基于数值模拟的汽车后悬梁压铸成型工艺设计

Design of Die-casting Moulding Process for an Automotive Rear Suspension Beam Based on Numerical Simulation

铝合金压铸由于其轻量化和高效率生产等优点,在新能源汽车零部件开发中得到广泛应用。随着汽车领域对铸件高性能的要求,需要设计合理的压铸工艺,有效控制卷气、夹渣、缩孔等常见压铸缺陷,才能达到产品质量要求。本文以壁厚不均的汽车后悬梁压铸件为研究对象,通过数值模拟对比分析了2种浇注系统方案,并针对铸件生产中存在的缩孔问题进行分析,提出改进方案。结果表明,采用五浇口的方案可以缩短铝液充填距离,减少卷气和氧化夹杂等缺陷。针对远离内浇口的2处厚壁位置存在的缩孔问题,提出模具镶嵌铜合金块的方案,数值模拟结果表明高导热的CuCoBe嵌件可以加快厚壁处铝水冷却速度,有效消除热节和缩孔。

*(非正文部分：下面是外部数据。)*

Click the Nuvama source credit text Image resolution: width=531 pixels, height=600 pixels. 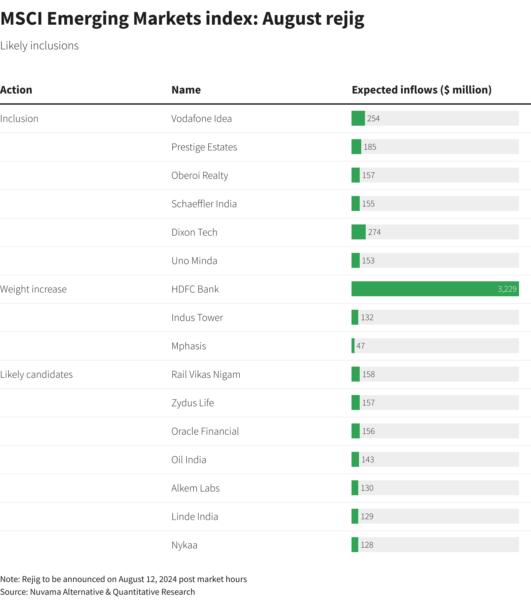point(98,592)
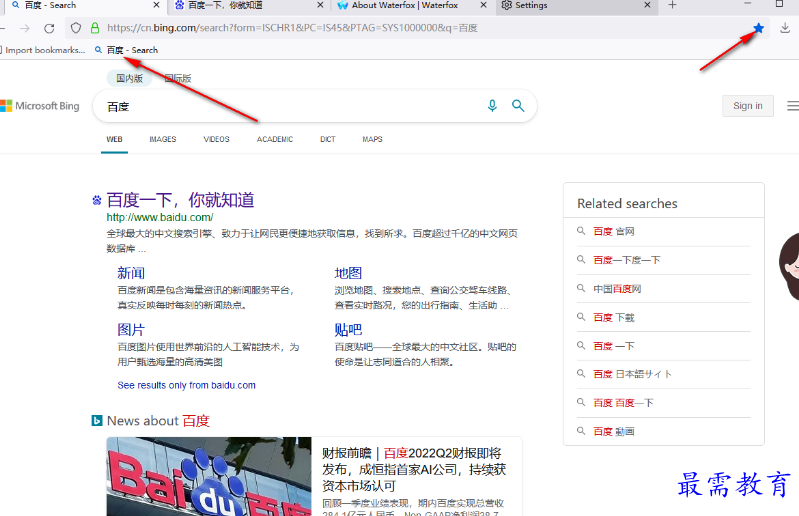The width and height of the screenshot is (799, 516).
Task: Open the Bing hamburger menu icon
Action: pyautogui.click(x=792, y=106)
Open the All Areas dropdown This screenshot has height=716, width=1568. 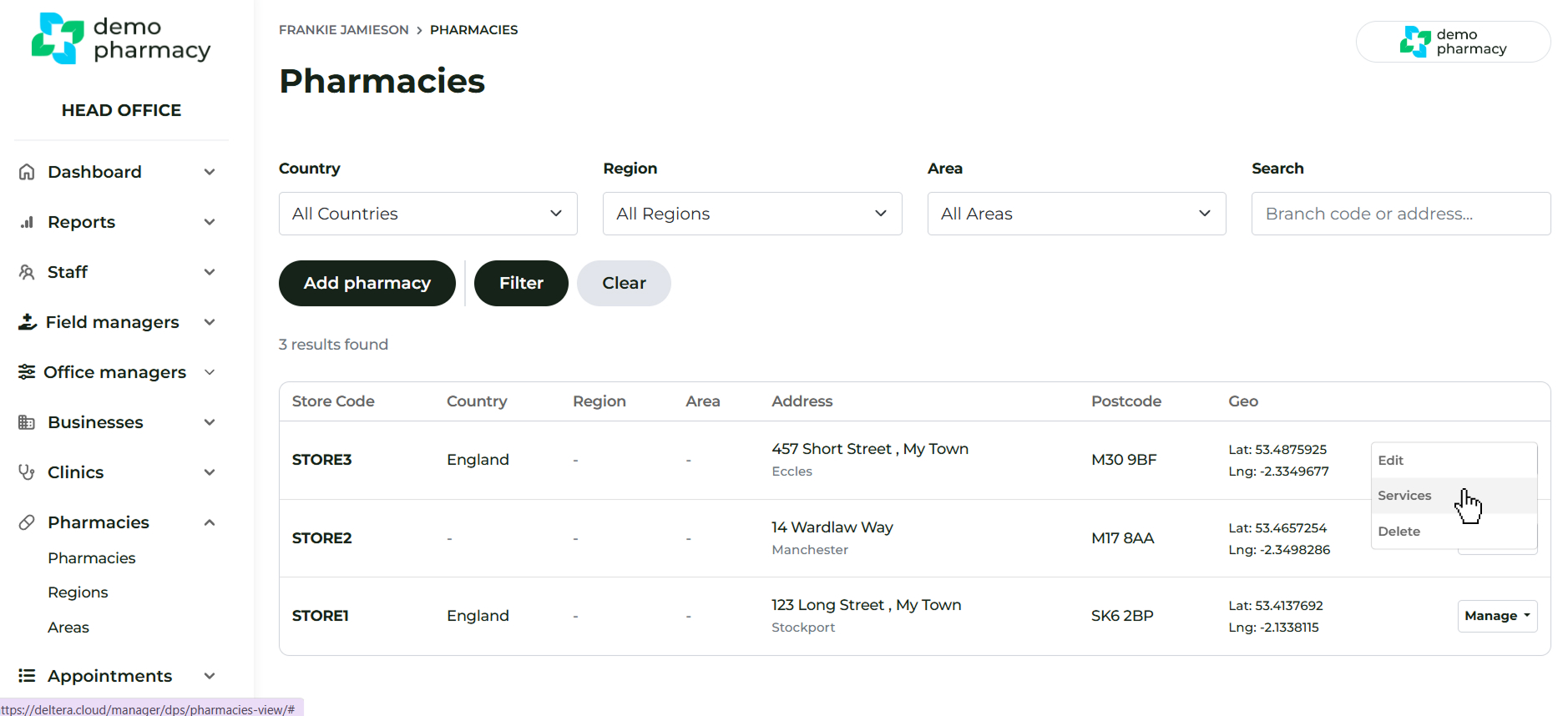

Aluminium alloy die casting has been widely used in the development of new energy vehicle parts due to its advantages of lightweight and high-efficiency production.However,considering the high performance requirements of castings in the automotive field,it is necessary to design a reasonable die-casting scheme to effectively control common die-casting defects such as gas porosity,inclusions,and shrinkage holes to meet product quality requirements.In this paper,taking the die-casting parts of automobile rear suspension beams with uneven wall thickness as the research object,the two gating system schemes were compared by numerical simulation,the casting defects existing in production were analysed,and an improvement scheme was proposed.The results show that the five-gate scheme can shorten the filling distance of molten aluminium and reduce defects such as entrained air and oxidation inclusions.Aiming at the shrinkage hole problem of the two thick walls far away from the inner gate,a scheme of inserting copper alloy blocks in die was proposed.The numerical simulation results show that the cooling rate of aluminium melt at the thick walls can be accelerated by a high thermal conductivity CuCoBe mould insert,and the hot spot and shrinkage holes can be effectively eliminated.